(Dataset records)
'''
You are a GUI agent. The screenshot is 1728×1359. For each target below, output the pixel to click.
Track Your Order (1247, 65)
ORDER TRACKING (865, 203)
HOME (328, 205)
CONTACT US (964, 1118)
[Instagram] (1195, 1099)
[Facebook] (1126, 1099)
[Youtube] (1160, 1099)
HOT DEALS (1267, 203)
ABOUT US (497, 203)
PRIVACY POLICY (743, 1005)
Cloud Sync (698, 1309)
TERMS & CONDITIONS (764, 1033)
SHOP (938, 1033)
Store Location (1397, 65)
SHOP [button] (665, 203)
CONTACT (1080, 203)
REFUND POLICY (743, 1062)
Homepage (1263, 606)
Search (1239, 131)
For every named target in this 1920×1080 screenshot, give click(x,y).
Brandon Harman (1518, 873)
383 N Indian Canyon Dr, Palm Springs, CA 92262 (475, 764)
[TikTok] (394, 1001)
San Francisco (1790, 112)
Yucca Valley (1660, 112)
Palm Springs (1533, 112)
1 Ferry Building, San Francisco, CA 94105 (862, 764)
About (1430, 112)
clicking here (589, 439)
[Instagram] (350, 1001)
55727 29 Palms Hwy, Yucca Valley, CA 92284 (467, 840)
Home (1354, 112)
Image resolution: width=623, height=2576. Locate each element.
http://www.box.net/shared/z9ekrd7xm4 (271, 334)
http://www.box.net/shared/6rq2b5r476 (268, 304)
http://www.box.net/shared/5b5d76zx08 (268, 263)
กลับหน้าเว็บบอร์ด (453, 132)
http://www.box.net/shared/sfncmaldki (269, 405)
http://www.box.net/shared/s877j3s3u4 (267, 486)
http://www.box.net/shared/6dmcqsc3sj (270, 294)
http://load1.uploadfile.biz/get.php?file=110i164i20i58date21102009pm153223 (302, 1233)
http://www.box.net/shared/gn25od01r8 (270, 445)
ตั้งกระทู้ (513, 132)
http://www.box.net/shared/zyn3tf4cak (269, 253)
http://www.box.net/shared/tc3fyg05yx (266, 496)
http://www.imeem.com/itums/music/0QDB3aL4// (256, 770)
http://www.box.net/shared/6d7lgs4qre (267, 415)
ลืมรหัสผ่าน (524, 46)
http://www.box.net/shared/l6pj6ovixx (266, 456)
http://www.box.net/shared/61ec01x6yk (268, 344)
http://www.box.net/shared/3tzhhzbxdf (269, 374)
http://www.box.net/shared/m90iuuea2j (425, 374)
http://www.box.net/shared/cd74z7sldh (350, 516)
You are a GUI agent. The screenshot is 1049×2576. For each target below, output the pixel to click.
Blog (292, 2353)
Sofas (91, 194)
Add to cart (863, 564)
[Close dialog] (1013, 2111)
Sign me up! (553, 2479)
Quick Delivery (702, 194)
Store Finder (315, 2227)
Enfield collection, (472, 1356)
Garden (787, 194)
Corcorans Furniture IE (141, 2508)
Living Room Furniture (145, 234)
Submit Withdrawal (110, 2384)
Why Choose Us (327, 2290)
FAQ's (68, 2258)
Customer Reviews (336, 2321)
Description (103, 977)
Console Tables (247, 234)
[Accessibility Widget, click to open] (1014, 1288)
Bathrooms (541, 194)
'''
*Work instruction:*
Would you restate each of the entries word for word?

*Response to this task:*
You are a GUI agent. The screenshot is 1728×1359. For each target below, output the pixel to click.
Track Your Order (1247, 65)
ORDER TRACKING (865, 203)
HOME (328, 205)
CONTACT US (964, 1118)
[Instagram] (1195, 1099)
[Facebook] (1126, 1099)
[Youtube] (1160, 1099)
HOT DEALS (1267, 203)
ABOUT US (497, 203)
PRIVACY POLICY (743, 1005)
Cloud Sync (698, 1309)
TERMS & CONDITIONS (764, 1033)
SHOP (938, 1033)
Store Location (1397, 65)
SHOP [button] (665, 203)
CONTACT (1080, 203)
REFUND POLICY (743, 1062)
Homepage (1263, 606)
Search (1239, 131)
For every named target in this 1920×1080 screenshot, give click(x,y).
Brandon Harman (1518, 873)
383 N Indian Canyon Dr, Palm Springs, CA 92262 (475, 764)
[TikTok] (394, 1001)
San Francisco (1790, 112)
Yucca Valley (1660, 112)
Palm Springs (1533, 112)
1 Ferry Building, San Francisco, CA 94105 (862, 764)
About (1430, 112)
clicking here (589, 439)
[Instagram] (350, 1001)
55727 29 Palms Hwy, Yucca Valley, CA 92284 (467, 840)
Home (1354, 112)
Image resolution: width=623, height=2576. Locate each element.
http://www.box.net/shared/z9ekrd7xm4 (271, 334)
http://www.box.net/shared/6rq2b5r476 (268, 304)
http://www.box.net/shared/5b5d76zx08 (268, 263)
กลับหน้าเว็บบอร์ด (453, 132)
http://www.box.net/shared/sfncmaldki (269, 405)
http://www.box.net/shared/s877j3s3u4 (267, 486)
http://www.box.net/shared/6dmcqsc3sj (270, 294)
http://load1.uploadfile.biz/get.php?file=110i164i20i58date21102009pm153223 (302, 1233)
http://www.box.net/shared/gn25od01r8 (270, 445)
ตั้งกระทู้ (513, 132)
http://www.box.net/shared/zyn3tf4cak (269, 253)
http://www.box.net/shared/tc3fyg05yx (266, 496)
http://www.imeem.com/itums/music/0QDB3aL4// (256, 770)
http://www.box.net/shared/6d7lgs4qre (267, 415)
ลืมรหัสผ่าน (524, 46)
http://www.box.net/shared/l6pj6ovixx (266, 456)
http://www.box.net/shared/61ec01x6yk (268, 344)
http://www.box.net/shared/3tzhhzbxdf (269, 374)
http://www.box.net/shared/m90iuuea2j (425, 374)
http://www.box.net/shared/cd74z7sldh (350, 516)
You are a GUI agent. The screenshot is 1049×2576. For each target below, output the pixel to click.
Blog (292, 2353)
Sofas (91, 194)
Add to cart (863, 564)
[Close dialog] (1013, 2111)
Sign me up! (553, 2479)
Quick Delivery (702, 194)
Store Finder (315, 2227)
Enfield collection, (472, 1356)
Garden (787, 194)
Corcorans Furniture IE (141, 2508)
Living Room Furniture (145, 234)
Submit Withdrawal (110, 2384)
Why Choose Us (327, 2290)
FAQ's (68, 2258)
Customer Reviews (336, 2321)
Description (103, 977)
Console Tables (247, 234)
[Accessibility Widget, click to open] (1014, 1288)
Bathrooms (541, 194)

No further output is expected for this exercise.